Vanguard strategist has an even higher conviction in model and thinks investors should overweight bonds

Why it's too early to declare the 60/40 portfolio dead

While many have been declaring the traditional 60/40 portfolio is dead in the face of the current market and economic situation, one senior investment strategist said it’s not so.

“We have an even higher conviction about the 60/40 portfolio now than we had before,” Bilal Hasanjee, the senior investment strategist for Vanguard Canada, told Wealth Professional. “The reason is that interest rates have gone higher and too many investors believe that will mean lower expected return in future. In our opinion, that’s not correct.”

Hasanjee said Vanguard’s concerns have increased with the correlation between bonds and equities moving in tandem, so there have been more draw downs on the 60/40 portfolio lately, but he believed that synchronicity was temporary.

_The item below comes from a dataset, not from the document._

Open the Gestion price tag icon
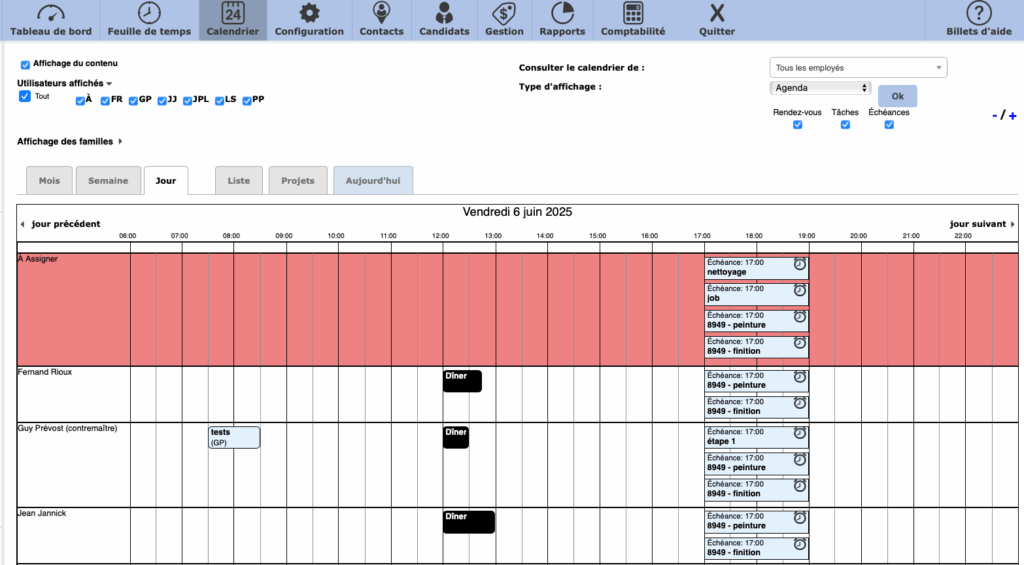Screen dimensions: 1024x565 point(504,14)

He noted that the return on a fixed income portfolio is comprised of two components: price and accrued interest. Once high interest rates impact the price component, longer-term portfolios will benefit from the higher rates. So, those with a 15-year retirement horizon can reprice part of their portfolio every three years and benefit from the higher interest coupons.

“They’d have five surge opportunities over the next 15 years. So, in a rising interest-rate environment, they can ride the yield curve and benefit from such high interest rates as they go forward,” said Hasanjee.

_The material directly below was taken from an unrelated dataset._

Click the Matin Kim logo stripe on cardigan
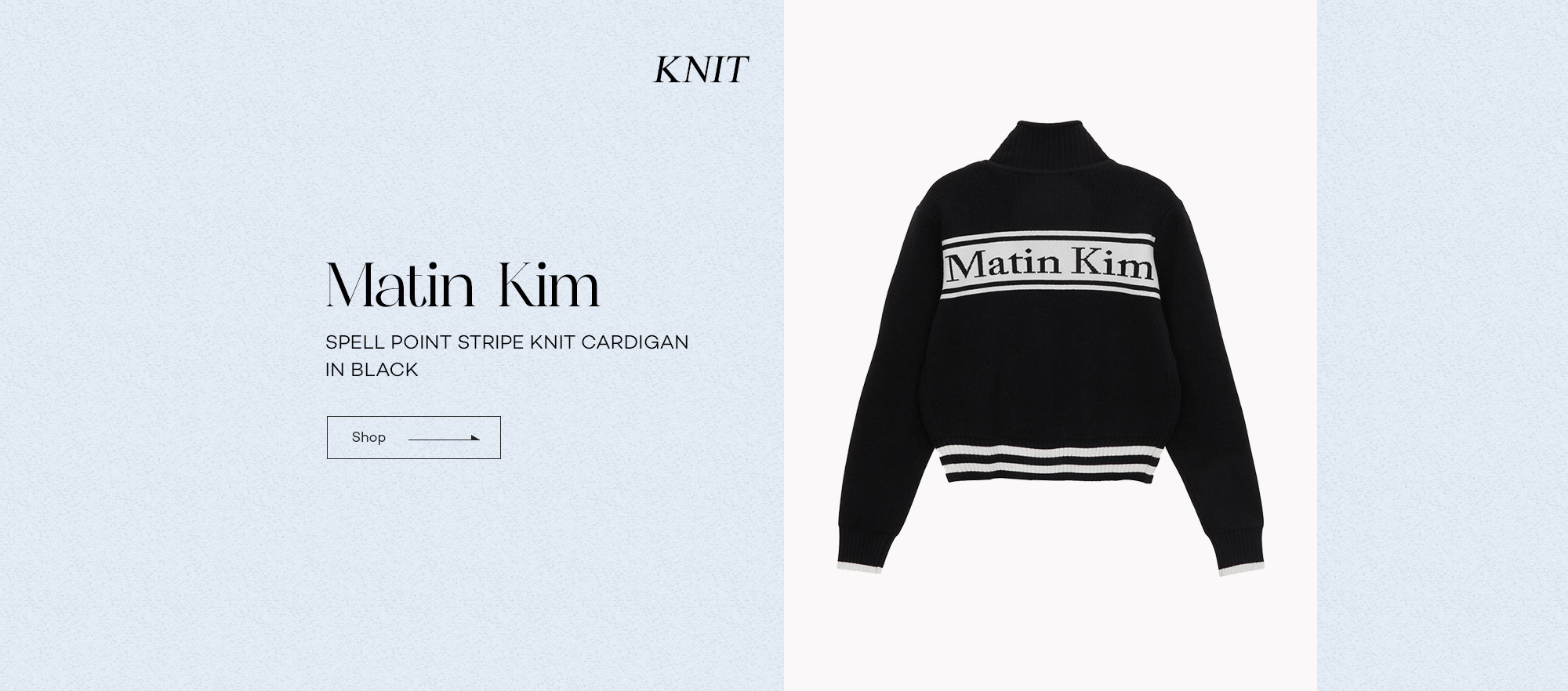The width and height of the screenshot is (1568, 691). (x=1049, y=266)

He said some investors also think bonds have lost their yield utility in portfolios, “but we think investors should be overweight on bonds, given the current conditions. “We believe that the higher interest rates are going to generate the benefit of higher coupons, which will be beneficial to the investors as long as their investment horizon is longer.”

Hasanjee noted that their global credit fund was generating a 6% yield, so locking in yields at that level would be key for good investment.

“If you’re investing in bonds, or overweighting bonds, with such high yield to maturity, you’re reducing your equity risk in the portfolio and compensating for it with more bond risk,” he said. “Basically, by doing that, you’re bringing the portfolio volatility down. And, when rates go down, in future, your portfolio will benefit from higher bond prices.”

He said that, until recently, it would have been difficult to get that kind of yield without taking on more risk and going into alternative investments, emerging market bonds, or emerging market equities. Now, advisors can achieve the same yield by having bonds in the portfolio, so they don’t need to take on much equity risk, though they will still need an equity component.

“Our 60/40 portfolio is not static. We basically change its allocation every quarter, though we’re not changing the underlying equities,” he said, noting that Vanguard now has reduced its equity exposure from 52% in June 2021 to 45% now with bonds comprising 55% of its portfolios.

He warned advisors not to invest in guaranteed investment certificates (GICs) because their funds are not liquid. They also bring a concentrated credit risk. Bonds, meanwhile, are more liquid. So, he added, “when interest rates go down, their prices will increase and the investor will get the full benefit of that.”